Data >>
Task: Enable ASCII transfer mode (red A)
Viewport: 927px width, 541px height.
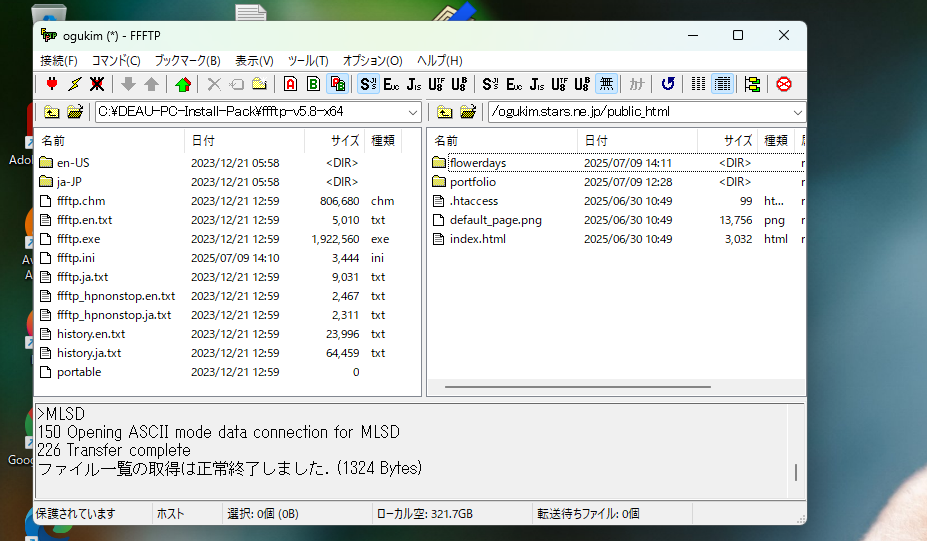Action: click(290, 84)
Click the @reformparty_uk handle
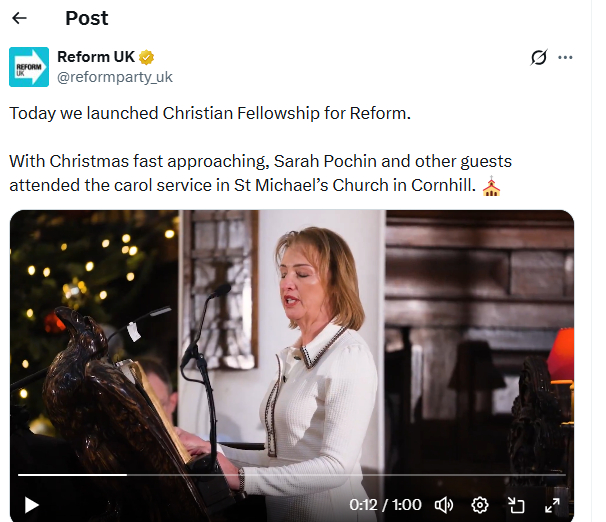The height and width of the screenshot is (522, 606). 115,76
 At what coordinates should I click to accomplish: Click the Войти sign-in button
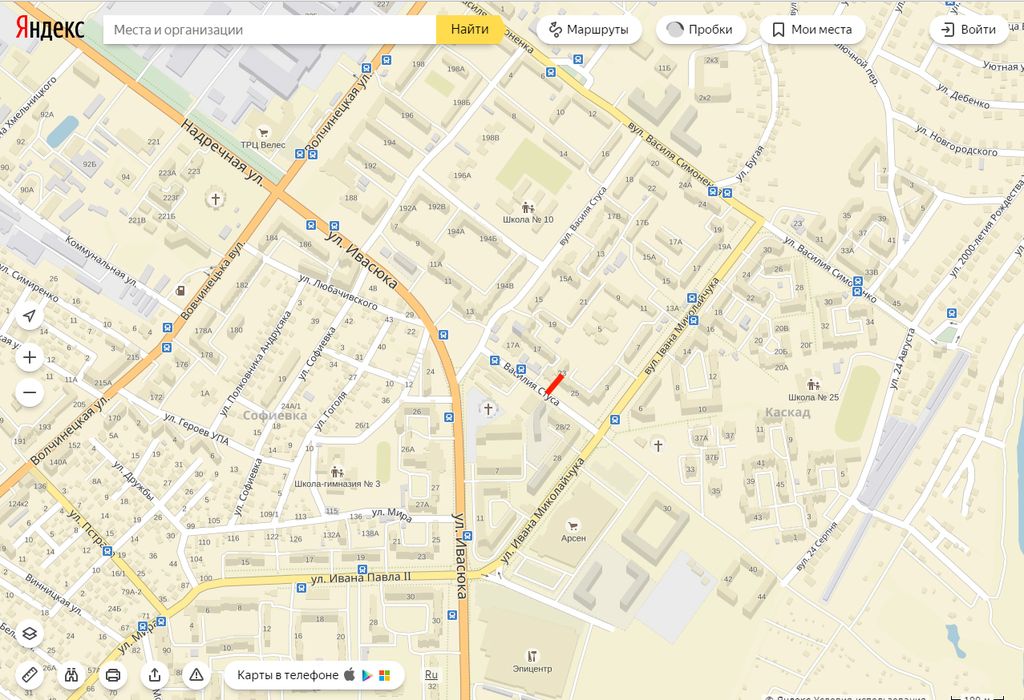(x=968, y=29)
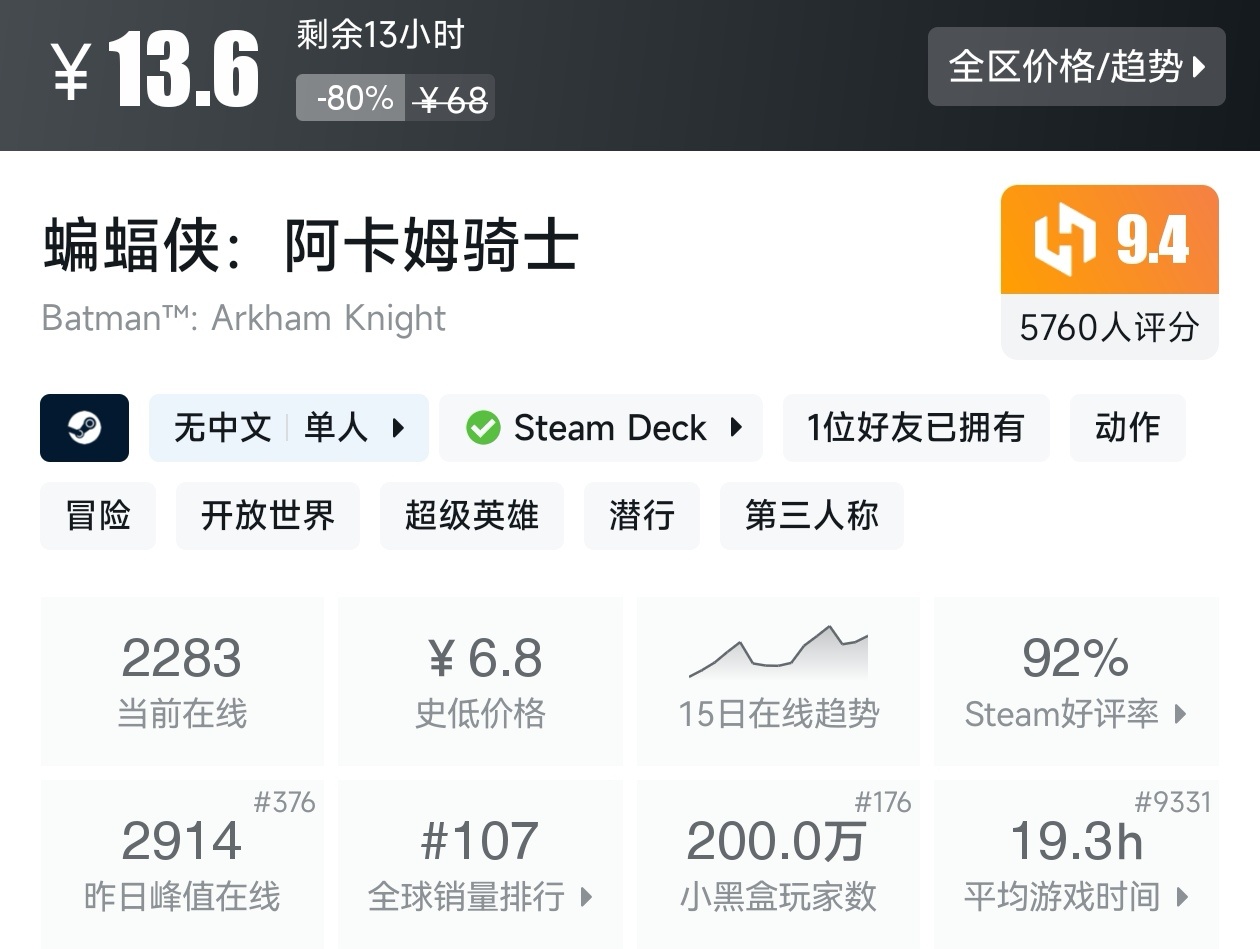The height and width of the screenshot is (949, 1260).
Task: Select the 第三人称 third-person tag
Action: pos(811,516)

Your task >>
From the line holding "Click the @reformparty_uk handle" to the last line of the listing, please output each line exactly as it stands. Pictures stay out of the copy.

Expected answer >>
Click the @reformparty_uk handle
The height and width of the screenshot is (522, 606). 115,76
 At what coordinates should I click to accomplish: Click the Войти sign-in button
(x=968, y=29)
The height and width of the screenshot is (949, 1260).
Task: Select the 第三人称 third-person tag
Action: pos(811,516)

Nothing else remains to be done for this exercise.